Il super esperto Franke è sicuro: "Tutta la T-Mobile era dopata al Tour 2006"
Tutti i ciclisti della T-Mobile hanno corso il Tour de France 2006 facendo uso di doping. Lo sostiene l'esperto antidoping tedesco Werner Franke che ha parlato della vicenda a una radio di Francoforte. Secondo Franke tutti i componenti della T-Mobile sono stati trattati nella clinica universitaria di Friburgo, dove hanno subito trasfusioni di sangue proibite.
«Secondo le mie informazioni tutta la squadra è rimasta lì e ha ricevuto trasfusioni di globuli rossi» ha detto il biologo molecolare ed esperto oncologo. Nel caso in cui le accuse di Franke venissero confermate lo scandalo colpirebbe anche il ciclista tedesco Andreas Kloden, due volte secondo nel Tour de France. Kloden ha già detto di non aver mai fatto uso di doping. Le affermazioni di Franke inguaierebbero anche Michael Rogers, attuale capitano della High Road, la squadra che ha raccolto l'eredità della T-Mobile.

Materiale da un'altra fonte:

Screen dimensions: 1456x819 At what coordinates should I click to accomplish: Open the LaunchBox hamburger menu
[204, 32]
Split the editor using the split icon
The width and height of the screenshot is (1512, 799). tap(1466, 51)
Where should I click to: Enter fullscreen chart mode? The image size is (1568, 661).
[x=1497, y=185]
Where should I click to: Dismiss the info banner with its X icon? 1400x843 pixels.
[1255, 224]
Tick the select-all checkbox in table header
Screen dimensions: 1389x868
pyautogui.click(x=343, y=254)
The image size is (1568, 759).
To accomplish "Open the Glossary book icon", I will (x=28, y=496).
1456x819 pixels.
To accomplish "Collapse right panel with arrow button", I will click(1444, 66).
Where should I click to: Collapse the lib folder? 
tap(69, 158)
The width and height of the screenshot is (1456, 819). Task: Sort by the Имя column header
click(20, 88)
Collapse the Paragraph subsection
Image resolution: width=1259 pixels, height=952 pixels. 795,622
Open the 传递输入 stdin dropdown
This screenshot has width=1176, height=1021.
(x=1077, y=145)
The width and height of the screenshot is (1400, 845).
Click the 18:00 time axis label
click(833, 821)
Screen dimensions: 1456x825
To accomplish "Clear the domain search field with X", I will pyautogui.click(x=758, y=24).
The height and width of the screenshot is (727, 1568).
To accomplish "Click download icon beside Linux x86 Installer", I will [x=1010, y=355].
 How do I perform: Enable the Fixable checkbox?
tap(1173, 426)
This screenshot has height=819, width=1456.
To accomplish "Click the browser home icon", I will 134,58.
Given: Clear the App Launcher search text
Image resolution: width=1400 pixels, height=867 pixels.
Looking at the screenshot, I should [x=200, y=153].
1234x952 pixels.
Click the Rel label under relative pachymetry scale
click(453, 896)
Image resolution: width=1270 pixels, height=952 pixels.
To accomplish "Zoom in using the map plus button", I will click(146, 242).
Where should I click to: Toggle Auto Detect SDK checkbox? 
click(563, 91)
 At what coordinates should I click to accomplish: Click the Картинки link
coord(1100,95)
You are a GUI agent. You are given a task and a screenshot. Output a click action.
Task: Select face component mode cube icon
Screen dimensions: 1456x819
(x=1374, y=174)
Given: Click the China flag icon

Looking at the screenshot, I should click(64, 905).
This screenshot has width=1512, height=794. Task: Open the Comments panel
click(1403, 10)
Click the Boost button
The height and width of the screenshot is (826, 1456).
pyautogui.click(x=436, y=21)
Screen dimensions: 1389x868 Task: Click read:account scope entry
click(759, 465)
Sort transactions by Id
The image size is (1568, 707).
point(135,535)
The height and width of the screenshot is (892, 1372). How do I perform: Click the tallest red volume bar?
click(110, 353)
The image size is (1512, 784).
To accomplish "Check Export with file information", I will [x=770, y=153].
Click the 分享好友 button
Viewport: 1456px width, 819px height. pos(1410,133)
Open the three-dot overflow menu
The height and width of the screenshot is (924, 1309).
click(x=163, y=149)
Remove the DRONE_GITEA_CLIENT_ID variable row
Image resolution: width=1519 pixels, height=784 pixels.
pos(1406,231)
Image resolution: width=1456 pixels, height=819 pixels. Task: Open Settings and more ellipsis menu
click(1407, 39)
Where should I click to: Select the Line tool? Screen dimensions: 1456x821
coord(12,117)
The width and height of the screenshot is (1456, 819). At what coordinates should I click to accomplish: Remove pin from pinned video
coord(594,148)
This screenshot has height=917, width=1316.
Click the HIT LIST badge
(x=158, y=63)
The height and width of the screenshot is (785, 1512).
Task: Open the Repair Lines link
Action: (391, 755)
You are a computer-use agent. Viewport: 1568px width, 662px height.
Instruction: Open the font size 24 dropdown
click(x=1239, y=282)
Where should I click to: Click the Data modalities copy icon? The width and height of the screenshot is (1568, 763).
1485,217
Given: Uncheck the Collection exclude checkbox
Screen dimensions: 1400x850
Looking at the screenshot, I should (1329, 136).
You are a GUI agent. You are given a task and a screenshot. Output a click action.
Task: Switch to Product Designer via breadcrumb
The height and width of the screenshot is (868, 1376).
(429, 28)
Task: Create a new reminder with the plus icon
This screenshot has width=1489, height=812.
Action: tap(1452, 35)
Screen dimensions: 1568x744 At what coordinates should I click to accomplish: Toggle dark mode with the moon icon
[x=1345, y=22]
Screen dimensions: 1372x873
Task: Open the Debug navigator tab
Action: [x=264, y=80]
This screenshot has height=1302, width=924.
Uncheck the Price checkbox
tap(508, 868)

Tanto Kloden che Rogers sono stati compagni del tedesco Jan Ullrich, anche lui fortemente sospettato di doping. Il tedesco Patrik Sinkewitz, ex corridore della T-Mobile, ha già avuto modo di raccontare che dopo la prima tappa del Tour del 2006 a Strasburgo, lui e i suoi compagni sono stati portati in auto fino a Friburgo dove, sotto la direzione dei medici della squadra, Lothar Heinrich e Andreas Schmid, hanno ricevuto delle trasfusioni di sangue. Due giorni prima di questo fatto la direzione della T-Mobile aveva sospeso il capitano Ullrich e lo spagnolo Oscar Sevilla per sospetti di doping.
La Procura di Friburgo, che indaga sui medici Heinrich e Schmid, ha reso noto di aver scoperto nelle schede dei pazienti della clinica universitaria, nomi nascosti di ciclisti. Sembra comunque che i dati sono relativi a due nomi e non sarebbero tra quelli dei corridori della T-Mobile.